** INPUT MATERIAL **
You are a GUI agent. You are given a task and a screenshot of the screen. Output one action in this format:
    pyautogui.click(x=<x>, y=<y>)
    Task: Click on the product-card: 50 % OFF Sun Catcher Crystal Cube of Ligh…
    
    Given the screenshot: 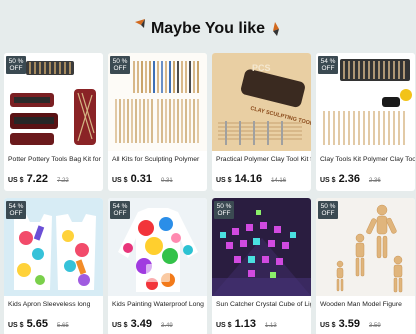 What is the action you would take?
    pyautogui.click(x=262, y=266)
    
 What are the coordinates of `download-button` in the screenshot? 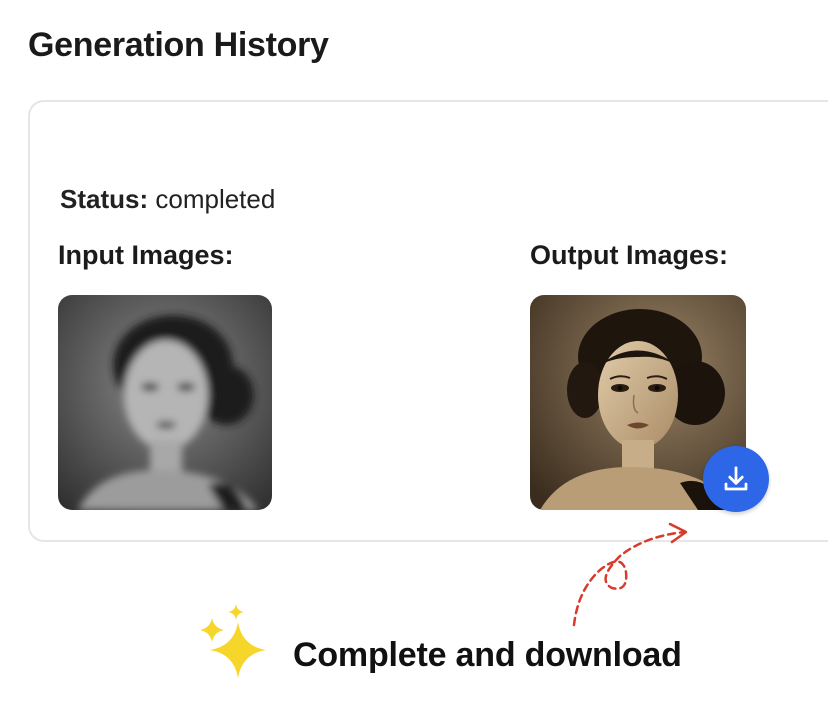 It's located at (736, 479).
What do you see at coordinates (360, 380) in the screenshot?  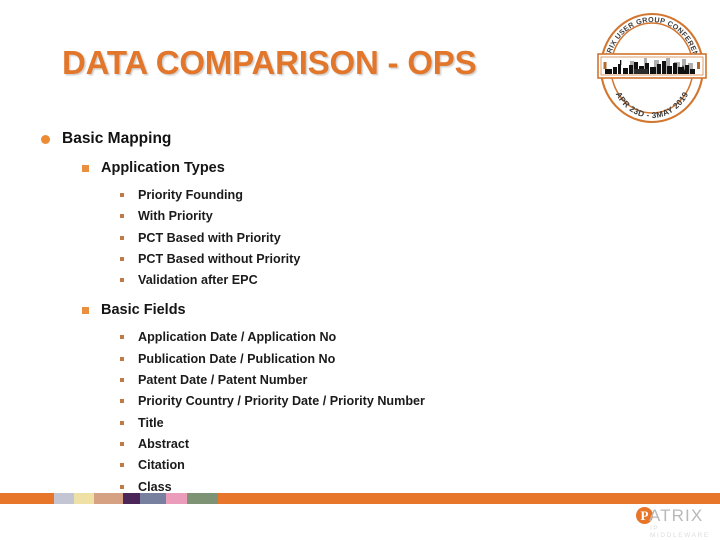 I see `outline-item-level3: Patent Date / Patent Number` at bounding box center [360, 380].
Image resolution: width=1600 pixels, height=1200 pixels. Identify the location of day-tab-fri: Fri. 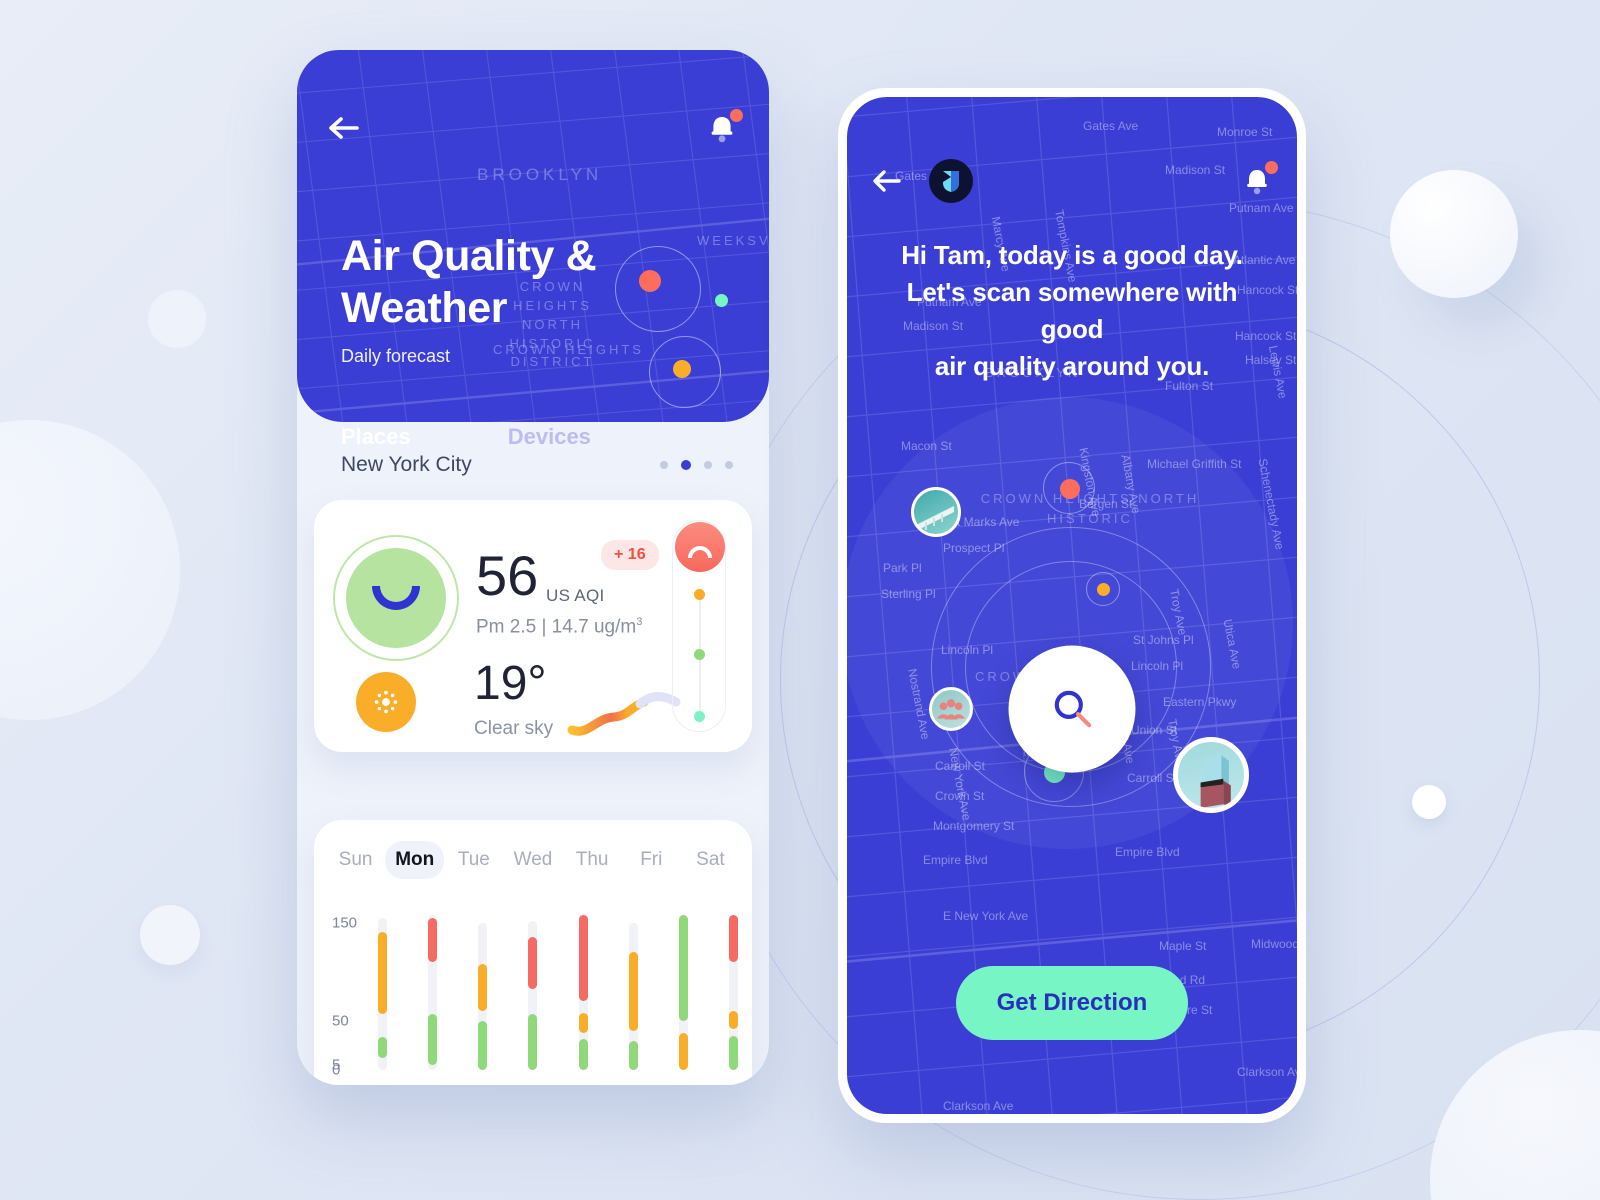
(652, 860).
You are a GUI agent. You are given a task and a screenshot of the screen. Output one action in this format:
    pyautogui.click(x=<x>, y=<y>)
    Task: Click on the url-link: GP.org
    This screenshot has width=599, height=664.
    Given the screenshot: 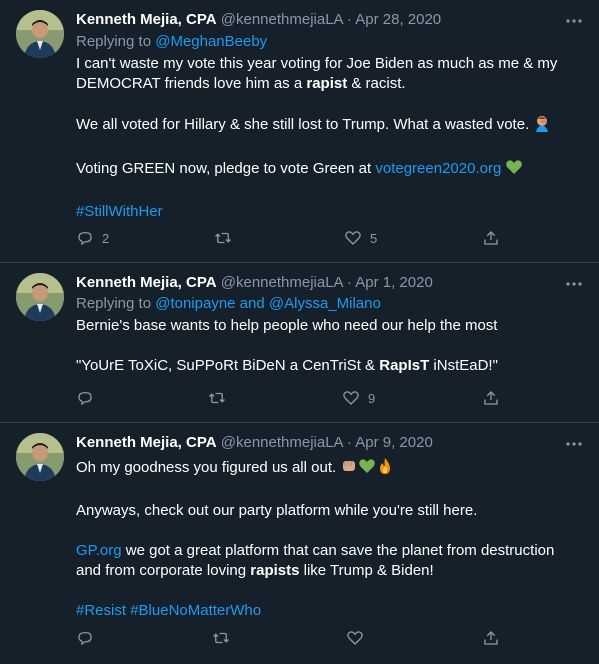 What is the action you would take?
    pyautogui.click(x=99, y=550)
    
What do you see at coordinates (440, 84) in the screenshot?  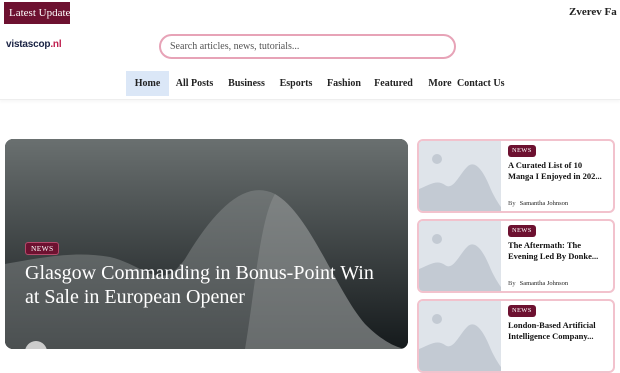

** WORK INSTRUCTIONS **
Return the lines between the line holding "Image resolution: width=1600" and the line holding "(652, 860).", inclusive, word for word, leaving the pictures out.

** EXERCISE SOLUTION **
Image resolution: width=1600 pixels, height=1200 pixels. Identify the location of day-tab-fri: Fri. 
(652, 860).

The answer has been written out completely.